Le dernier bulletin publié par la Banque Centrale de Tunisie (BCT) le 16 septembre 2025 vient confirmer une transformation des habitudes de paiement des Tunisiens. Le bulletin semestriel de la BCT met en en avant l’avancée majeure des moyens numériques et du repositionnement des instruments traditionnels.
En effet, les chèques connaissent un recul spectaculaire. Seulement 4,1 millions de chèques ont circulé durant le premier semestre de l’année, contre 12,3 millions il y a un an, soit une baisse vertigineuse de près de 67%. La valeur totale des chèques émis reste importante (27,6 milliards de dinars), mais le chèque perd sa place centrale au profit d’outils plus modernes et mieux adaptés aux nouvelles contraintes sécuritaires et commerciales.
La BCT explique cette chute brutale par la prudence liée à l’introduction d’un nouveau format et la généralisation de la plateforme nationale « Tunicheck », amenant commerçants et entreprises à revoir temporairement leurs pratiques.
En miroir, la lettre de change retrouve une nouvelle vigueur : son usage bondit de 155%, pour atteindre 2,1 millions d’opérations et un montant de 25,6 milliards de dinars. Auparavant cantonnée à des usages bien spécifiques, la lettre de change séduit désormais par son cadre contractuel et la confiance qu’elle incarne entre commerçants et clients. Selon des experts, ce regain correspond à une volonté de sécuriser davantage les transactions différées, là où le chèque ne remplit plus le rôle de garantie qu’il occupait pendant des décennies.
Autre fait marquant relevé par la Banque Centrale : les virements bancaires sont en nette hausse (+9,7% en nombre d’opérations), totalisant près de 18,5 millions de transactions pour un peu plus de 37,6 milliards de dinars.
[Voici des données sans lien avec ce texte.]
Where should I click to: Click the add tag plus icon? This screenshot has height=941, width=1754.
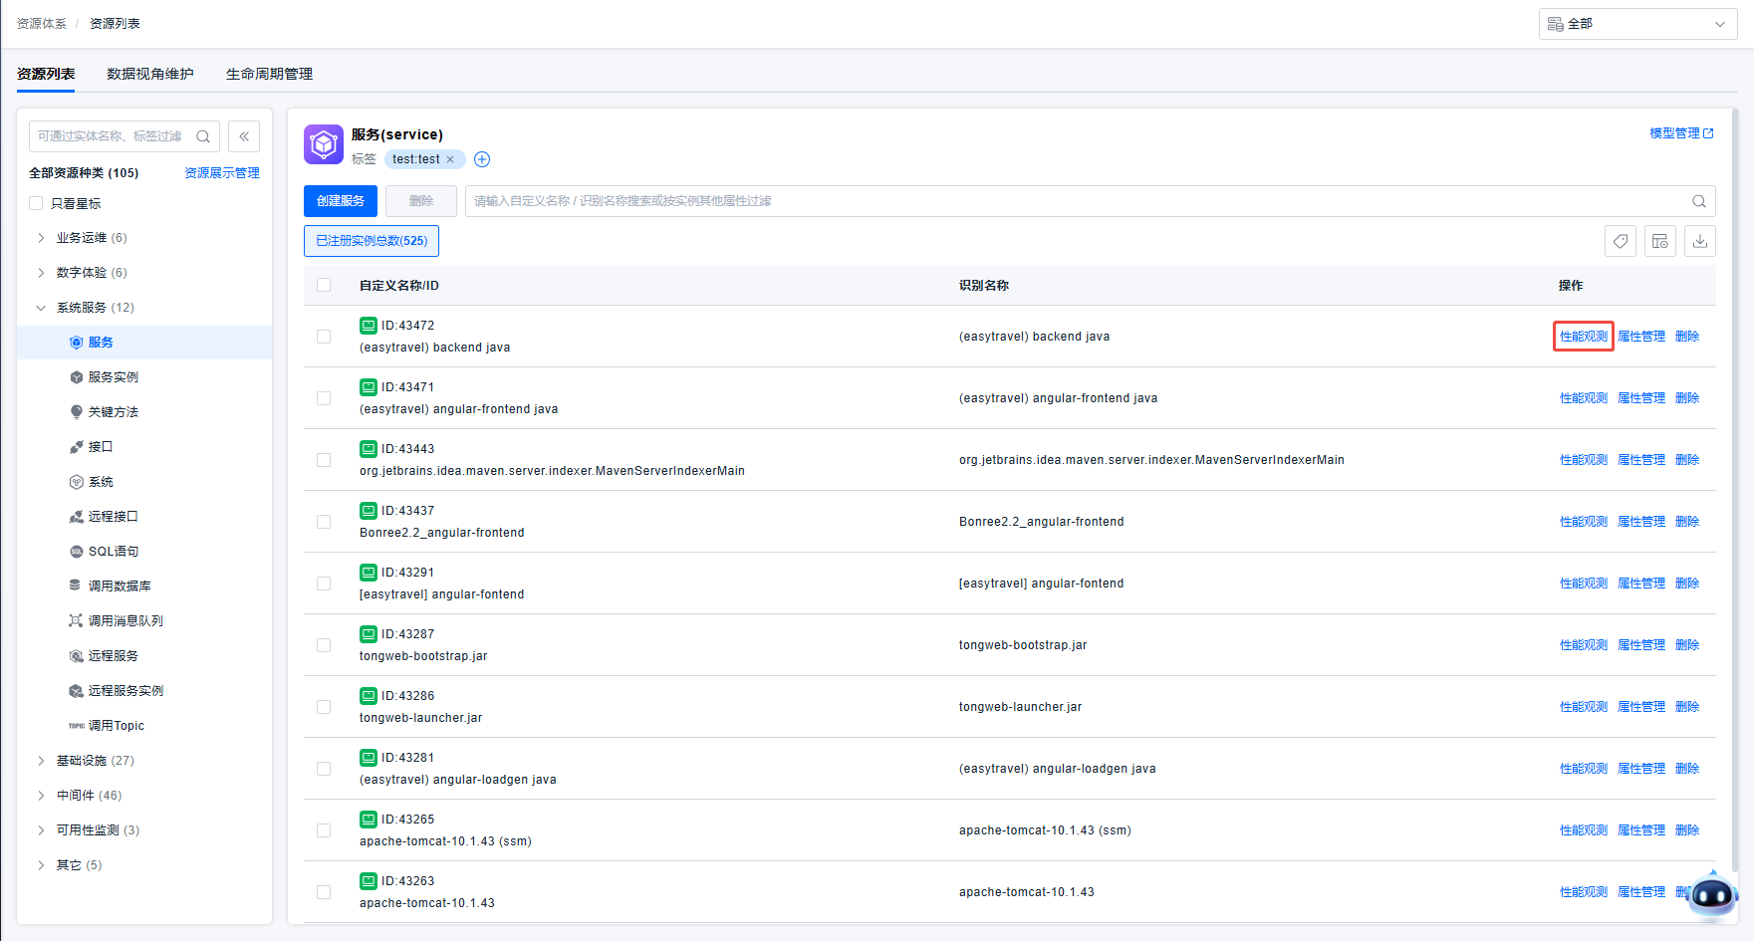[x=482, y=159]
Cette progression traduit l’adoption de réflexes modernes de gestion, tant chez les particuliers que chez les professionnels, profitant de l’automatisation des mouvements et de la rapidité d’exécution permise par les plateformes digitales.
Explosion des paiements électroniques
L’adoption des paiements numériques atteint, elle, des sommets inédits. Au premier semestre 2025, la Tunisie compte 5,78 millions de cartes bancaires actives, 3 289 distributeurs automatiques et plus de 40 600 terminaux électroniques dans les points de vente.
Ces équipements forment désormais l’ossature d’un écosystème dynamique : plus de 77,7 millions d’opérations ont été enregistrées par carte, générant 13,8 milliards de dinars. Les transactions par terminaux électroniques progressent fortement (+16% en nombre, +9% en valeur), tandis que les paiements en ligne dépassent les 8,4 millions d’opérations.
Les paiements mobiles s’imposent comme un levier majeur d’inclusion financière. Avec 4,2 millions de transactions pour une valeur totale de près de 1,3 milliard de dinars, le paiement par mobile attire un nombre croissant de Tunisiens, en particulier pour les opérations de paiement courant (près de 60% des flux) et de transfert (33%).
La multiplication rapide des portefeuilles digitaux et l’intégration de solutions comme E-Houwiya dans les plateformes nationales de paiement intelligent témoignent d’une adhésion grandissante, boostée par la simplicité et la rapidité de ces nouveaux services.
Transformation technologique du secteur bancaire
Parallèlement, la modernisation de l’infrastructure bancaire bat son plein. La Banque Centrale poursuit la refonte du système national de compensation, prépare la migration vers la norme SWIFT MX pour renforcer la sécurité des échanges internationaux et met le cap sur l’harmonisation réglementaire. Ces transformations technologiques sont conçues pour consolider la confiance, garantir une meilleure traçabilité des flux et soutenir la montée en puissance de nouveaux acteurs, fintechs et commerce en ligne en tête.
Enfin, selon l’évaluation de la BCT, l’évolution des usages bancaires montre à la fois l’attachement à certaines traditions – le chèque comme instrument « de confiance » – et l’élan résolu vers la digitalisation. Les prochains mois seront décisifs pour ancrer durablement ces changements, à mesure que la législation, la technologie et les usagers progresseront de concert vers un modèle financier plus sûr, inclusif et efficace.